JICAとSOAS共催でアフリカのインクルーシブな開発に関するワークショップを開催

2013.03.01

JICAとロンドン大学東洋アフリカ研究学院(The School of Oriental and African Studies: SOAS)共催のワークショップ、「アフリカにおけるインクルーシブな開発の制度的基盤」が、英国、ロンドンで2月15、16日の二日間にかけて開催されました。この会合は、昨年同じくSOASで行われた第一回目のワークショップ、「アジアとアフリカにおける経験の比較分析に基づいたインクルーシブな開発の制度的基盤を理解する」に続いての実施となりました。

昨年の第一回ワークショップでは、制度、その構造とダイナミックスが、どのようにアジア、アフリカ諸国の開発過程での多様性や類似性に影響を与えるかを深く掘り下げた最初の試みとして実施されています。このワークショップで、JICAは「レジリエンスとインクルーシブな開発」など、相互に関連した8分野での研究領域を提示しました。

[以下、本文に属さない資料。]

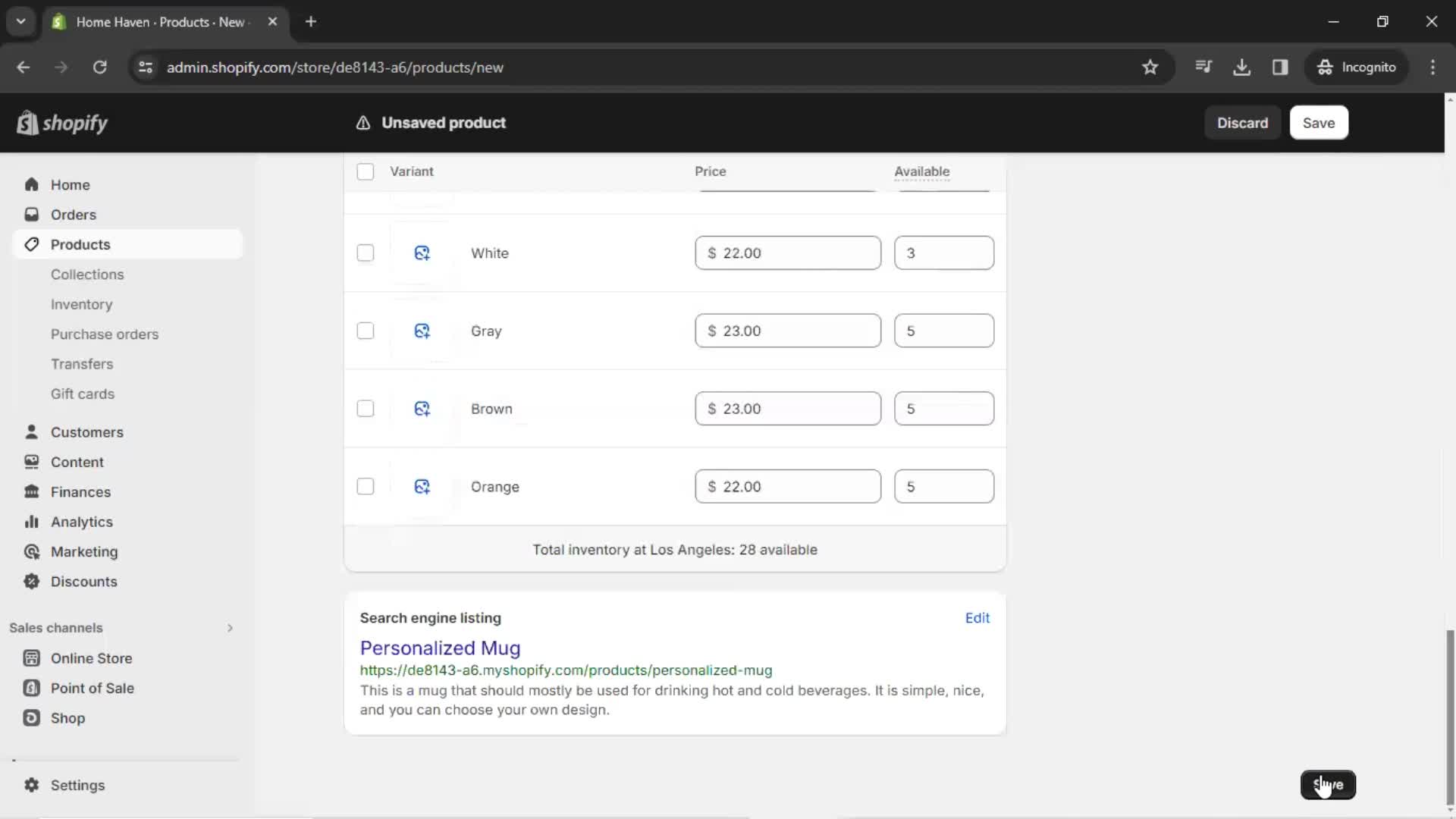This screenshot has width=1456, height=819.
Task: Toggle checkbox for Gray variant
Action: click(x=365, y=331)
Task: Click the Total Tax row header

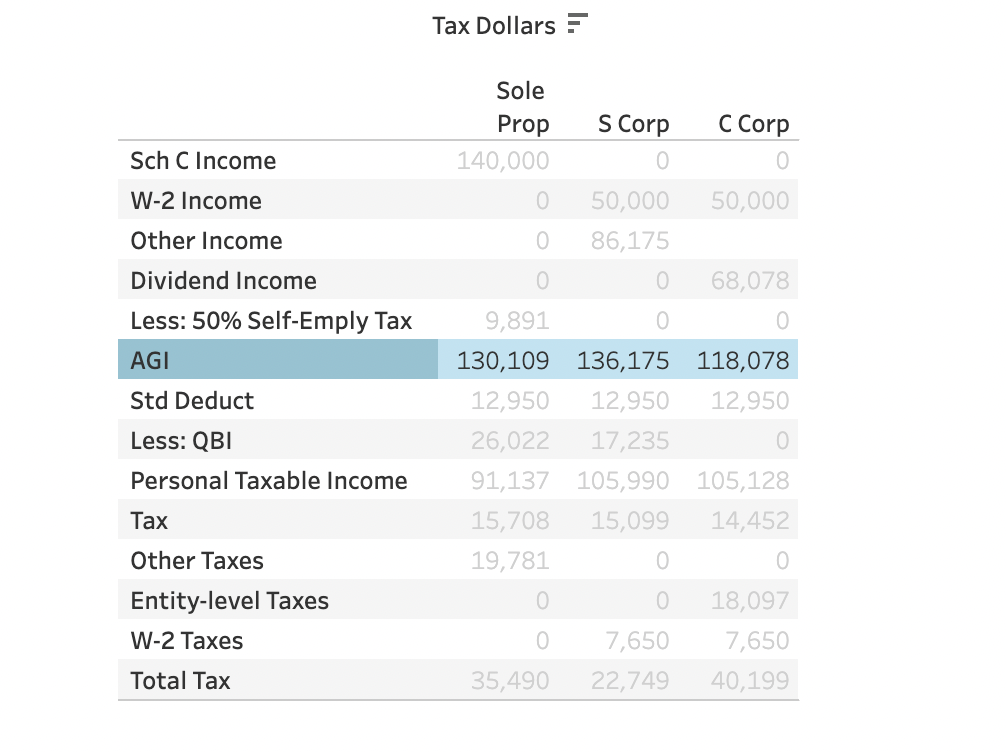Action: tap(180, 681)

今回の第2回ワークショップでは、前回の8分野における研究成果と、それに基づいた政策提言について議論する目的で実施されました。主な参加者は、Gustav Ranisイェール大学教授、Erik Thorbeckeコーネル大学教授、Andy MacKayサセックス大学教授、Thandika Mkandawireロンドン・スクール・オブ・エコノミクス教授ほか、日本からは、高橋基樹神戸大学教授、寺西重郎一橋大学名誉教授、JICA農村開発部の窪田審議役、国際機関からは、UNECA、アフリカ開発銀行、アジア開発銀行(駐英代表)、UN-WIDERなどが参加しました。JICA研究所からは、細野昭雄所長が出席し、15日の第2セッションで8分野の1つである「レジリエンスとインクルーシブな開発」のテーマの研究成果を基にした政策提言を発表しました。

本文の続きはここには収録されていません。